Lutto
La Rete del web non ha fatto in tempo a catturarlo: a googlerare il suo nome non si ottiene gran che.
«Googlerare?» scoppierebbe a ridere il diretto interessato, Italo Preti, sforzandosi nello scioglilingua. Se solo potesse leggere l'articolo: Preti si è spento l'altra mattina, in ospedale, e oggi (giovedì) alle 8,30, nella chiesa di San Giovanni Battista, in via Sette fratelli Cervi, si terranno i suoi funerali. Era un documentarista di classe, versatile, sensibile e colto. E un professionista con una marcia in più nel mestiere della vita. Se n'è andato con l'onore delle armi, nonostante gli acciacchi. «Era un uomo degli anni '80» dice la moglie Anna Campilii. Anni vituperati per il disimpegno e sempre più rimpianti per la leggerezza.
L'ironia ha sempre accompagnato Preti, mai catturato nemmeno dalle zavorre del mondo. Nelle suo «Ovvietà & pillole di simpatia», un libretto di freddure che scaldano il cuore pubblicato per gli amici, di sé disse: «È ovvio che il mio cognome Preti non è il massimo. Sarebbe meglio Abati (o anche Abatantuono) oppure Vescovi o Piscopo o, meglio ancora, Cardinali o addirittura Papi . (...) Attualmente ho superato gli ottanta anni, ma è ovvio che sono sempre stato così».

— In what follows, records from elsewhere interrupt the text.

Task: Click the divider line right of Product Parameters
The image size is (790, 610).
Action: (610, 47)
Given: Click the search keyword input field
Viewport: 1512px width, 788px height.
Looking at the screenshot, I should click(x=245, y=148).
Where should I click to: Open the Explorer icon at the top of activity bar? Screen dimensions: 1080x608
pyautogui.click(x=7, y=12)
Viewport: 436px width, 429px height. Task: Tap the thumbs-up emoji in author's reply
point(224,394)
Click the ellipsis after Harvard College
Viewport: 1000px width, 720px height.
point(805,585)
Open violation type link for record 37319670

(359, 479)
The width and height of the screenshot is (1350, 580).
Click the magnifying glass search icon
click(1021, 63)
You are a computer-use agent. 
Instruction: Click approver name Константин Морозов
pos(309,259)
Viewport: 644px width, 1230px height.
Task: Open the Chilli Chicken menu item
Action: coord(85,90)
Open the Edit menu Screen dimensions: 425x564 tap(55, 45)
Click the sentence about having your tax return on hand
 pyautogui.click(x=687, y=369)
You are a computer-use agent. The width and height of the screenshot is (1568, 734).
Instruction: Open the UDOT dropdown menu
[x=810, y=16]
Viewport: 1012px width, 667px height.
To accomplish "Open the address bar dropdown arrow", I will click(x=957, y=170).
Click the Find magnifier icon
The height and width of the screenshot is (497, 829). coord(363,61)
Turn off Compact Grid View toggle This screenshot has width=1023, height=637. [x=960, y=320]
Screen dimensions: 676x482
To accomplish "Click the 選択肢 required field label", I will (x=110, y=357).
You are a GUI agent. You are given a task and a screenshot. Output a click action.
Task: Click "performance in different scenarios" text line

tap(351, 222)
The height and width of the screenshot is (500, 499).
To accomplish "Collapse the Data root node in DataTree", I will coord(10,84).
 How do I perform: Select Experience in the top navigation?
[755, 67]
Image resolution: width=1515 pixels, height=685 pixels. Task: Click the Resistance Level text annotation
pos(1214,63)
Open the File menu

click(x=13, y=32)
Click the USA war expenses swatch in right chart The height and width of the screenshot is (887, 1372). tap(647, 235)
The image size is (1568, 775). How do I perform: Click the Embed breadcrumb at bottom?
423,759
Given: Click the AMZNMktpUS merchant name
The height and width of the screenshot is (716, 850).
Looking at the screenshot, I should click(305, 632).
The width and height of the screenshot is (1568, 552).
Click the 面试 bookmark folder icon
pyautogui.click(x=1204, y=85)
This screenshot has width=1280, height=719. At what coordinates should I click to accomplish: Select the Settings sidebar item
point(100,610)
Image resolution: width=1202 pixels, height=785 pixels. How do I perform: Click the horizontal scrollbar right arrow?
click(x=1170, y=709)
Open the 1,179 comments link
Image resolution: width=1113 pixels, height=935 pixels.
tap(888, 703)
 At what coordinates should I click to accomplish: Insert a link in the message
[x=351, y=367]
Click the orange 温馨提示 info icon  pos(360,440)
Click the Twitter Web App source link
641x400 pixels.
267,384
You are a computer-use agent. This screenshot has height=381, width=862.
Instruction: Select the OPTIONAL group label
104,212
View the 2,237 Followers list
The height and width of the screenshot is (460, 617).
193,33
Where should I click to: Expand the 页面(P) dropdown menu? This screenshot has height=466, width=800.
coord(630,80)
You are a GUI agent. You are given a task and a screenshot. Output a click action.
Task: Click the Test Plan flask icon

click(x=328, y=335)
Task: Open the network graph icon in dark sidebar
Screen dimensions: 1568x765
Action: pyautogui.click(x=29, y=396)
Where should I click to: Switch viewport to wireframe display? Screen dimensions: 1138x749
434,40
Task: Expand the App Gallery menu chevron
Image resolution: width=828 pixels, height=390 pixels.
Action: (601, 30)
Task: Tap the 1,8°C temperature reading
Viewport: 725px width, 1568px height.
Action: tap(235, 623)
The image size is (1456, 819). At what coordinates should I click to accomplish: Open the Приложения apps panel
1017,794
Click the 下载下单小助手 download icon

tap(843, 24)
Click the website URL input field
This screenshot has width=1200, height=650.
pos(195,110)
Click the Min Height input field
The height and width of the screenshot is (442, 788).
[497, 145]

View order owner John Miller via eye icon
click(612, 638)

Fino all'ultimo sarebbe stato così: «matto, originale, solare e insostituibile». In agosto avrebbe compiuto 86 anni, 50 dei quali trascorsi con Anna. Lei ora ne parla trattenendo la commozione, per una forma estrema di rispetto nei confronti di chi ha fatto del sorriso il proprio marchio esistenziale. Gioviale, sereno e rasserenante, lui si dichiarava «l'amico pubblico numero uno». Definizione guadagnata sul campo.
Preti aveva un'immensa passione per il cinema. Fosse stata direttamente proporzionale la temerarietà, sarebbe partito allo sbaraglio per Roma. Invece, privo della certezza di entrare nella fabbrica dei sogni, si preparò all'ufficio della realtà. Si laureò in Economia e commercio. E fece altro: s'inventò documentarista, colmando con la sua Megafilm una lacuna artistica a Parma. In fondo, si trattava pur sempre di lavorare con una macchina da presa. E fu bravo, eccome, nell'era analogica. Feconda la sua collaborazione con Parma Alimentare. Preti viaggiava, ma ancora di più lo facevano i suoi filmati: e con essi gli stabilimenti presentati nelle fiere nel mondo. «Erano documentari istituzionali - prosegue Anna Campilii - con la storia delle aziende e l'illustrazione del loro processo produttivo. Le immagini erano corredate da testi tradotti nella lingua del Paese dei possibili clienti».
Così, Preti diede voce alla sua città. A lui la Cassa di risparmio di Parma (ancora senza Piacenza) commissionò «Dal 1860 al futuro». E fu lui a firmare «Novant'anni di progresso», del Consorzio agrario. Grazie in buona parte al materiale fornito dall'allora condirettore della Gazzetta Aldo Curti, girò «I bombardamenti del '44 a Parma», proiettato per la prima volta il 4 maggio del 1984. Suo «C'è sempre qualcuno», il film benefico per l'Avis, con Alberto Petrolini e Federica Cantù, che divenne anche fumetto: i testi, come in molti altri lavori, erano della moglie. Dall'economia alla storia, dal volontariato all'arte. Il suo «Il Correggio a Parma» venne anche proiettato al Louvre. Fu il suo David di Donatello.
Il cinema, già. Nel 1983, quando Terence Hill si cimentò con un «Don Camillo» a Pomponesco, Preti, innamorato anche di Guareschi, andò a curiosare. Interessato alla regia, fu fatto recitare, nei panni di un politico in campagna elettorale. Quando in realtà sarebbe stato a proprio agio in «Amici miei». A proposito di elezioni, decenni dopo, si disse che anche grazie a un suo filmato Elvio Ubaldi aveva conquistato il primo mandato. Il documentario aveva come protagonista una biciclettina parlante in viaggio tra buche, pali e piste ciclabili inesistenti. L'amore per Parma, Preti lo esternava con le critiche oltre che con le lodi.
E un concentrato d'amore è «Parma piccola capitale», un 16 millimetri di storia, economia e arte dedicato alla sua città. Preti ci mise il solito tocco: di chi sdrammatizza nella vita e alleggerisce nel lavoro. Come nel documentario per una ditta di gru. «Con queste - commentava la voce fuori campo - si può toccare il cielo con un dito e dargli una pulita, se è il caso». Chissà che cosa s'inventerà, ora che ha preso il Grande ascensore.